● **THE PROBLEM**: Go through the records below and show every line with the string "computer".
(RECORDS SUPPLIED)
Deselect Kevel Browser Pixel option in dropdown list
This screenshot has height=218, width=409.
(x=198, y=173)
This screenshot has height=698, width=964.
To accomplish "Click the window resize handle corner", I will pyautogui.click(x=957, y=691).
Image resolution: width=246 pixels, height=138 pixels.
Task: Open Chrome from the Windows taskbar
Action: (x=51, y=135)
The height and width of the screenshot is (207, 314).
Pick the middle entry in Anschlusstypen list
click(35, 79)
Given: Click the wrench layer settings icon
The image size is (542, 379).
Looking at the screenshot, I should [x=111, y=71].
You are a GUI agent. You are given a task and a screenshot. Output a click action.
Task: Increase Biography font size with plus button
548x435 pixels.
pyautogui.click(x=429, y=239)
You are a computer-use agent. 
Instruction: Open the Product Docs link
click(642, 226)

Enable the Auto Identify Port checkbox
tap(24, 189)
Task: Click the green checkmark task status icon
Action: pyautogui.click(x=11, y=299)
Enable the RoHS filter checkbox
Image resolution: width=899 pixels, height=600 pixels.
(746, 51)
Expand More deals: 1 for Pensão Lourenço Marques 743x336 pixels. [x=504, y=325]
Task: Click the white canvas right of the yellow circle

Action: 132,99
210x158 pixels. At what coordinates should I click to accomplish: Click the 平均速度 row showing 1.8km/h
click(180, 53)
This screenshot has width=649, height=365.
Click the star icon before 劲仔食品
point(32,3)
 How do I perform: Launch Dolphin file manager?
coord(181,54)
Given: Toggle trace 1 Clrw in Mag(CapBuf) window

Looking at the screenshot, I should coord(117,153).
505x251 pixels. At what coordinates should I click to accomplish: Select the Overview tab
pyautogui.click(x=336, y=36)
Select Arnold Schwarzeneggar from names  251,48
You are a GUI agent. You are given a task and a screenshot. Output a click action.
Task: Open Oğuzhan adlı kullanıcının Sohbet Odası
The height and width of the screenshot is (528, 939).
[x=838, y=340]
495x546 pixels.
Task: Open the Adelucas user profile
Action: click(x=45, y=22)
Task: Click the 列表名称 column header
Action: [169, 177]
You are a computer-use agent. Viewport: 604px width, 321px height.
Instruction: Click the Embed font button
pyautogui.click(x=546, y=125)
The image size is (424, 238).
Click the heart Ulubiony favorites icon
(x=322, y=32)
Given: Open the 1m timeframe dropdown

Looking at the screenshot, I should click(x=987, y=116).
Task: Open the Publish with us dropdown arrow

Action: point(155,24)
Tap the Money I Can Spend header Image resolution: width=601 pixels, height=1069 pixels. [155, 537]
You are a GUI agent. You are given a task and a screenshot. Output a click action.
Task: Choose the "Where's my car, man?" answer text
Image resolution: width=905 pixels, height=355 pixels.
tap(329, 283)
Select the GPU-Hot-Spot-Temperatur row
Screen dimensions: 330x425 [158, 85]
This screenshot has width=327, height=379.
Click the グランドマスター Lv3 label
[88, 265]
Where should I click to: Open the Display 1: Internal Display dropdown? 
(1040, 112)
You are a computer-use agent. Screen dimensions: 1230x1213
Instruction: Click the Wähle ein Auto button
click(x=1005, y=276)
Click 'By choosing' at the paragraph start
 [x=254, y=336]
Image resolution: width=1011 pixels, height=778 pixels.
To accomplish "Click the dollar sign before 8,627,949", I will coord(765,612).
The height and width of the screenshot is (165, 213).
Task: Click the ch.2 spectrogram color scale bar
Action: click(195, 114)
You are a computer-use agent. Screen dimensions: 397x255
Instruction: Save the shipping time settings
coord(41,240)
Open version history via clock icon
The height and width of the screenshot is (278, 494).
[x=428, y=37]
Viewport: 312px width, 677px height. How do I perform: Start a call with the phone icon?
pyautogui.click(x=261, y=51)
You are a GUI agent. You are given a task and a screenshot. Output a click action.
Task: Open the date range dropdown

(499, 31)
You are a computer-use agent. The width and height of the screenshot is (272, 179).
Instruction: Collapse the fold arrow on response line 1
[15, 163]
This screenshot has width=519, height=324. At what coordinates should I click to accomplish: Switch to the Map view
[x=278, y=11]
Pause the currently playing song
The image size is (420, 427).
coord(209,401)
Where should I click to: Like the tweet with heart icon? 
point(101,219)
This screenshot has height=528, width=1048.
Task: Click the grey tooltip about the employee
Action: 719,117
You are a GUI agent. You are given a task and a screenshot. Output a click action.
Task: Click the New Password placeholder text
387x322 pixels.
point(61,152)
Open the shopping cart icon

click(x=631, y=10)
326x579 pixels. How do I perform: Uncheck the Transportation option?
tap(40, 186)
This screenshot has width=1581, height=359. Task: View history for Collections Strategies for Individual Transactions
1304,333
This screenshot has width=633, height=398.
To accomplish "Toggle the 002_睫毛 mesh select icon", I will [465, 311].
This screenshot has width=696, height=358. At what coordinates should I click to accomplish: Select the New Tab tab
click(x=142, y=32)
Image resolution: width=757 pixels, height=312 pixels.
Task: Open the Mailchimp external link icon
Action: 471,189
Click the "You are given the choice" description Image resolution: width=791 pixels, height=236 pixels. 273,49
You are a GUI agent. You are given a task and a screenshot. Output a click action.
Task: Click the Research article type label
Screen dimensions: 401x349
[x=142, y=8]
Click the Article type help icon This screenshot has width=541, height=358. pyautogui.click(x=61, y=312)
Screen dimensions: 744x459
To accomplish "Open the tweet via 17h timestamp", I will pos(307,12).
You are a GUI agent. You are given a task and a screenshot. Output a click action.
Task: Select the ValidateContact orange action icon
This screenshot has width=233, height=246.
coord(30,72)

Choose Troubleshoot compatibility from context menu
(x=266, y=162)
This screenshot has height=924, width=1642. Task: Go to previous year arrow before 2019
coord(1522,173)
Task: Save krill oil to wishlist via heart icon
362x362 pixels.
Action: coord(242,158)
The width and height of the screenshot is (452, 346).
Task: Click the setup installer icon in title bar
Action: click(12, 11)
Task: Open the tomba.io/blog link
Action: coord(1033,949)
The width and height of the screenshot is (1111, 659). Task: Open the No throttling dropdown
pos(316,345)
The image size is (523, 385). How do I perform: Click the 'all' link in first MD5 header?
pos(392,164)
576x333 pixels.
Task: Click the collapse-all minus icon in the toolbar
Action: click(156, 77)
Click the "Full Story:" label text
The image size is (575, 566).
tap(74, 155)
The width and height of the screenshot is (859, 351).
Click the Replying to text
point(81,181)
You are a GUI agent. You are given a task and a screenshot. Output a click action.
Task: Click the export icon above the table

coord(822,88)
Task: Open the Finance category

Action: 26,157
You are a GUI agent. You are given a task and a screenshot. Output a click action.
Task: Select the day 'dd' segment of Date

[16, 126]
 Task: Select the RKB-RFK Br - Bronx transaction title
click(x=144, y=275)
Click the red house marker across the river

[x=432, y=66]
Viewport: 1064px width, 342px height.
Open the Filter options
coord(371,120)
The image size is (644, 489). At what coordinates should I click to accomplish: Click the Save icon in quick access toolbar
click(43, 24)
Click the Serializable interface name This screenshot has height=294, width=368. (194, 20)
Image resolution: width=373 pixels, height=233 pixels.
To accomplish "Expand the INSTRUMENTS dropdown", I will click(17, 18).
(End RECORDS SUPPLIED)
● **TASK OUTPUT**:
You are a computer-use agent. 
You are a computer-use agent. Viewport: 604px width, 321px height.
You are a computer-use agent. Screen dimensions: 1230x1213
You are a computer-use agent. Screen dimensions: 397x255
You are a computer-use agent. The width and height of the screenshot is (272, 179).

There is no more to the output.